Source text:
The investment bank said its FBM KLCI earnings projections have been marginally tweaked by 1% to 2% for 2024-2025.
The slightly higher base-case end-2024 FBM KLCI targets were pegged to a 2024 forecast (2024F) price-to-earnings ratio (P/E) of 14.5 times.
It mentioned that this is slightly below its five-year median of 14.8 times, which is likely to decline over the next quarter due to persistently low post-pandemic valuations.
“Our base-case target stems from rising downside risks, including an appreciating ringgit towards the end of the year which could unravel foreign equity inflows attracted by the weak currency and slowing global economic growth prospects.
“Additionally, our target setting is affected by shifting expectations of the timing of the US Federal Reserve cuts, which will drive volatility across all markets, and moderating domestic consumption amid rising domestic inflation from targeted subsidy rationalisation,” it said in a research note.
It noted that FBM KLCI’s 2024F core net profit growth slid to 13.4% from 14.7% last month from a slight uptick of 1% in the 2023 earnings base.
For the 2025 forecast (2025F), AmInvestment projects FBM KLCI’s earnings growth at 8.6%, up from 7.2% last month.
Meanwhile, the research firm has maintained its “overweight” call on the oil and gas, construction, technology, manufacturing, ports, power, property, real estate investment trust (REIT), glove and transportation sectors.
It has also named CIMB Bank, RHB Bank, Tenaga Nasional, Telekom Malaysia, Gamuda, Dialog Group, Sunway, Yinson, Pavilion REIT, and Mah Sing as its top picks.
“For dividend plays, we like REITS such as UOA REIT, Pavilion REIT, Hektar REIT, Sunway REIT, and IGB REIT as well as Maybank, MBM Resources, RHB Bank, and CIMB Bank,” it said.

Problems to work on:
1 – In the market outlook article, what price-to-earnings ratio is the base-case end-2024 FBM KLCI target pegged to?
2 – Reproduce the part of the market outlook article between "The investment bank" and "of 14.5 times.", inclusive.

Source material:
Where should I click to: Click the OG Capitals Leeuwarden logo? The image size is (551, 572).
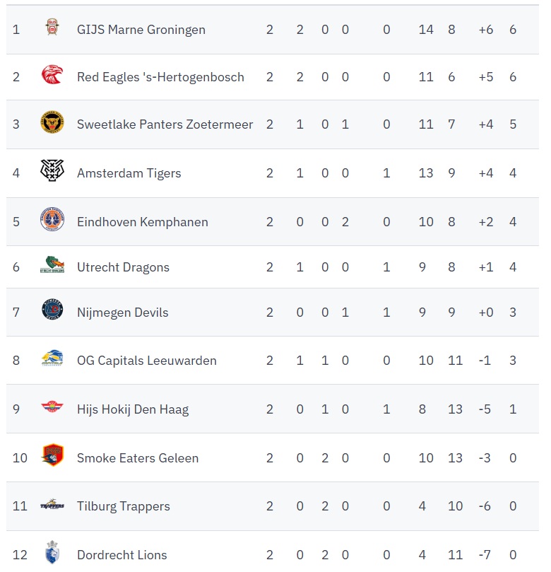tap(52, 359)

Task results:
1 – A 2024F P/E of 14.5 times.

2 –
The investment bank said its FBM KLCI earnings projections have been marginally tweaked by 1% to 2% for 2024-2025.
The slightly higher base-case end-2024 FBM KLCI targets were pegged to a 2024 forecast (2024F) price-to-earnings ratio (P/E) of 14.5 times.